BRIEF: This exercise calls for every record to be returned exactly, with pictures removed.

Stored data

******

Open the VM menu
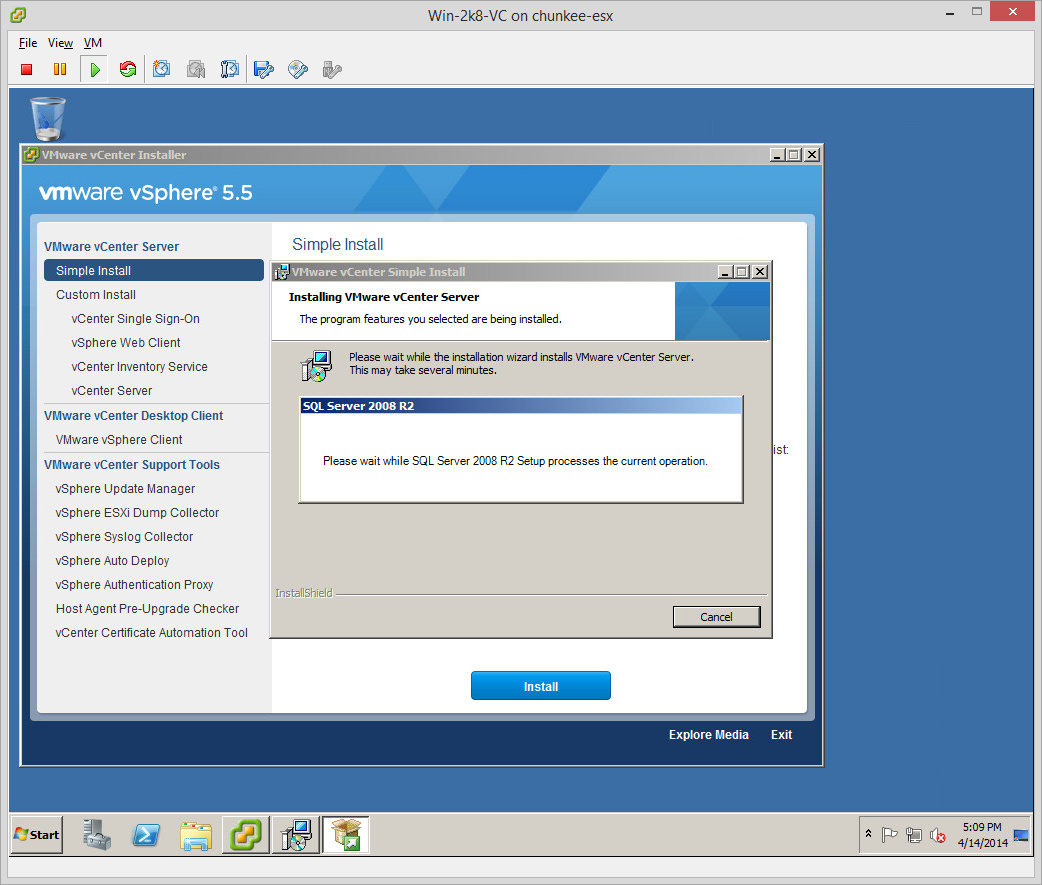The height and width of the screenshot is (885, 1042). [x=93, y=43]
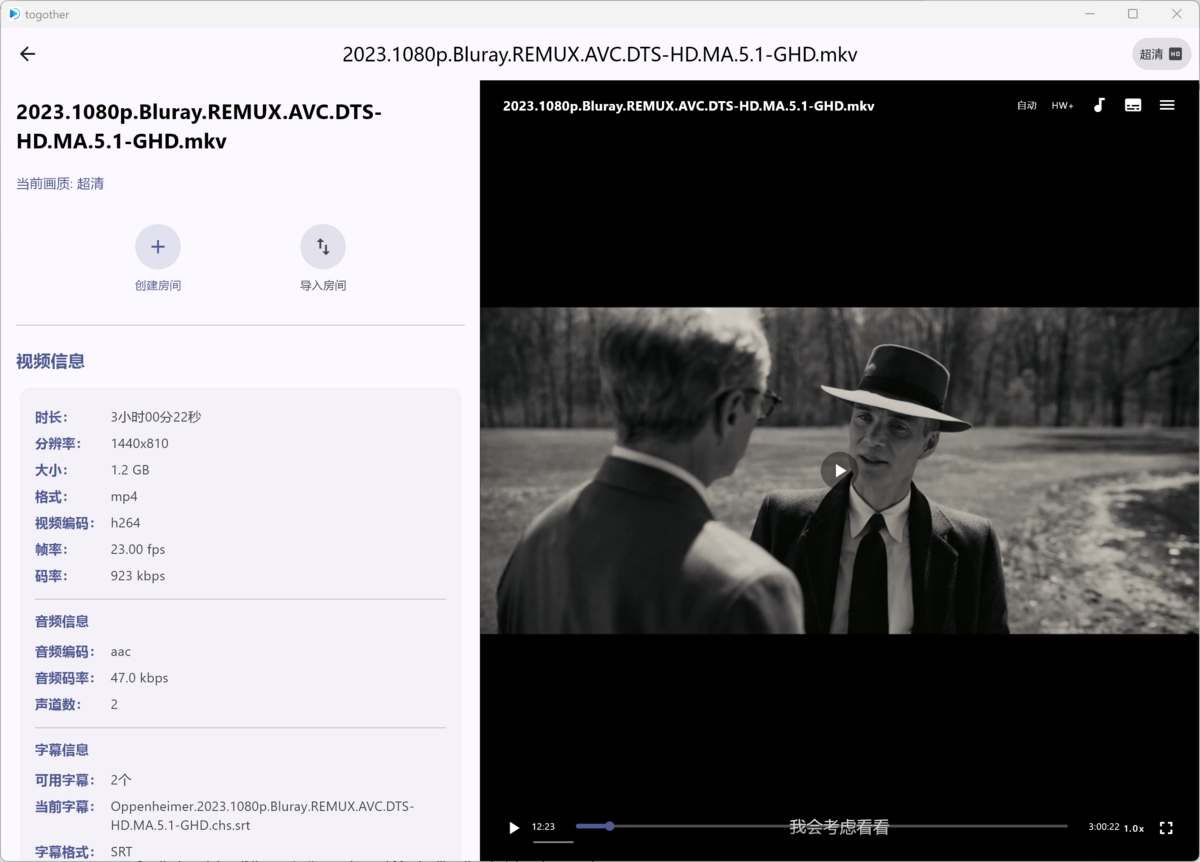Image resolution: width=1200 pixels, height=862 pixels.
Task: Open the 自动 auto setting in the player
Action: (x=1027, y=106)
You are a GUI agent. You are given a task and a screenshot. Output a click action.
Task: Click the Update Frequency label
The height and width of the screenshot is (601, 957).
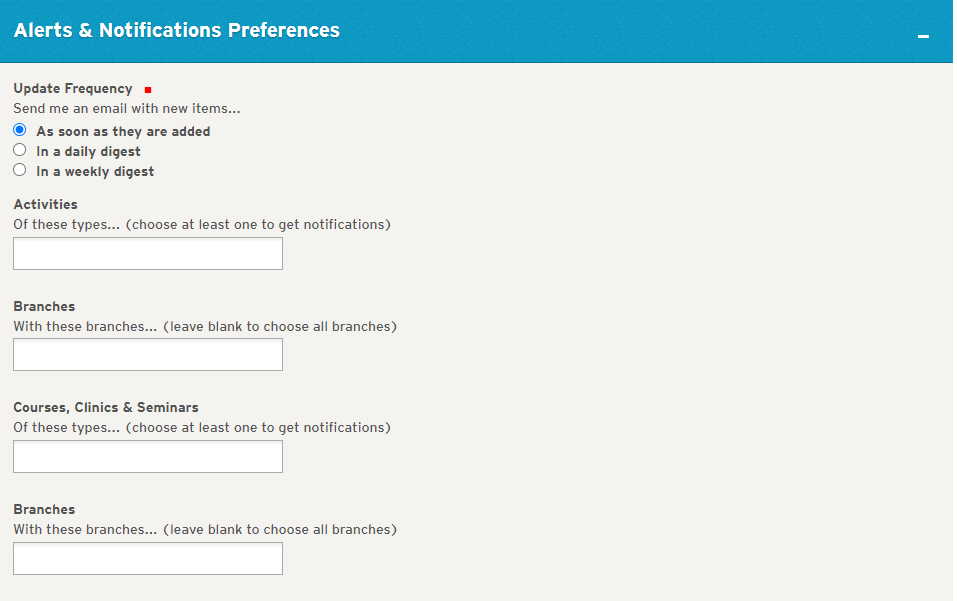pos(72,89)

******

SOLUTION TO THIS PROBLEM:
Open the VM menu
The height and width of the screenshot is (885, 1042). [x=93, y=43]
Image resolution: width=1200 pixels, height=862 pixels.
Task: Open the 自动 auto setting in the player
Action: (x=1027, y=106)
You are a GUI agent. You are given a task and a screenshot. Output a click action.
Task: Click the Update Frequency label
The height and width of the screenshot is (601, 957).
pos(72,89)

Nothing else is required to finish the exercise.